Search code examples
javaparsingmarkdowncommonmark

Commonmarks library for parsing markdown: how to parse three ticks


I have this code:

public class TestCommons {
    public static void main(String[] args) {

        Parser parser = Parser.builder().build();
        Node document = parser.parse("*`Yes.` This* **is** ```\nSparta```");
        HtmlRenderer renderer = HtmlRenderer.builder().build();
        System.out.println(renderer.render(document));  //<p><em><code>Yes.</code> This</em> <strong>is</strong> <code> Sparta</code></p>
        }
}

So as can be seen, it replaces both one-tick and three-ticks with <code> tag. However, I'd like it to replace three-ticks with <pre> tag. Is there any way to achieve this? I only found this example on their github:

Parser parser = Parser.builder().build();
HtmlRenderer renderer = HtmlRenderer.builder()
        .nodeRendererFactory(new HtmlNodeRendererFactory() {
            public NodeRenderer create(HtmlNodeRendererContext context) {
                return new IndentedCodeBlockNodeRenderer(context);
            }
        })
        .build();

Node document = parser.parse("*`Yes.` This* **is** ```\nSparta```");
renderer.render(document);
//<p><em><code>Yes.</code> This</em> <strong>is</strong> <code> Sparta</code></p>

class IndentedCodeBlockNodeRenderer implements NodeRenderer {

    private final HtmlWriter html;

    IndentedCodeBlockNodeRenderer(HtmlNodeRendererContext context) {
        this.html = context.getWriter();
    }

    @Override
    public Set<Class<? extends Node>> getNodeTypes() {
        // Return the node types we want to use this renderer for.
        return Collections.<Class<? extends Node>>singleton(IndentedCodeBlock.class);
    }

    @Override
    public void render(Node node) {
        // We only handle one type as per getNodeTypes, so we can just cast it here.
        IndentedCodeBlock codeBlock = (IndentedCodeBlock) node;
        html.line();
        html.tag("pre");
        html.text(codeBlock.getLiteral());
        html.tag("/pre");
        html.line();
    }
}

but it gives the same result and seems to only distinguish strings with multiple /n in front as qualifying for the <pre> tag.

What is the way to turn

"*`Yes.` This* **is** ```\nSparta```"

into

<p><em><code>Yes.</code> This</em> <strong>is</strong> <pre> Sparta</pre></p>

?


Solution

  • Note that there are two difference types of content which can be surrounded by 3 ticks:

    1. Code spans can be deliminated by any number of backticks, including three, so long as the opening and closing number match. Code spans are not block level and only get wrapped in <code> tags
    2. Fenced code blocks, which require three or more backticks and must be surrounded by linebreaks and the deliminaters must be on lines by themselves. Fenced code blocks are block level and get wrapped in <pre><code> tags.

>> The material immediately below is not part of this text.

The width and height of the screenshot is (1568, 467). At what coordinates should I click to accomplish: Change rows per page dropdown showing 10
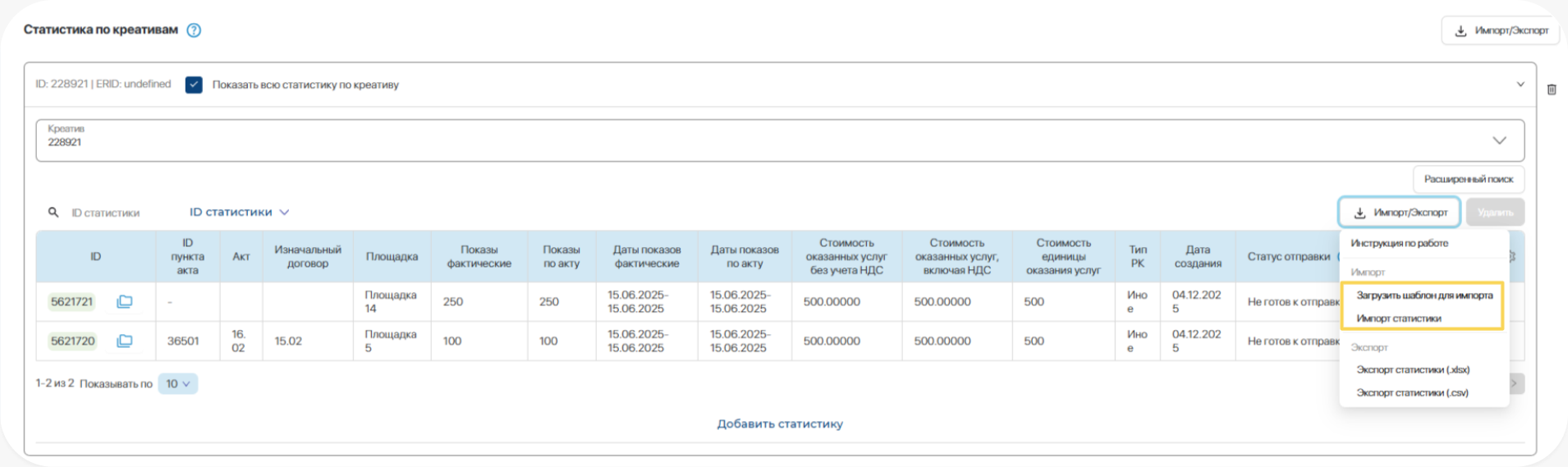pos(177,384)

    I presume you are referring to fenced code blocks. Note that they require more linebreaks that you have in your string. Therefore, your string is correctly being parsed as code spans. If you would like the code surrounded by 3 backticks to be recognized as a fenced code block, you need to add a few additional linebreaks:

    "*`Yes.` This* **is** \n```\nSparta\n```"
    

    Or, as a formatted string:

    *`Yes.` This* **is** 
    ```
    Sparta
    ```
    

    The above would get parsed by Commonmark to:

    <p><em><code>Yes.</code> This</em>  <strong>is</strong>
    </p>
    <pre><code>Sparta
    </code></pre>
    

    Note that if you remove any one of the line breaks, then it is then considered a code span rather than a fenced code block.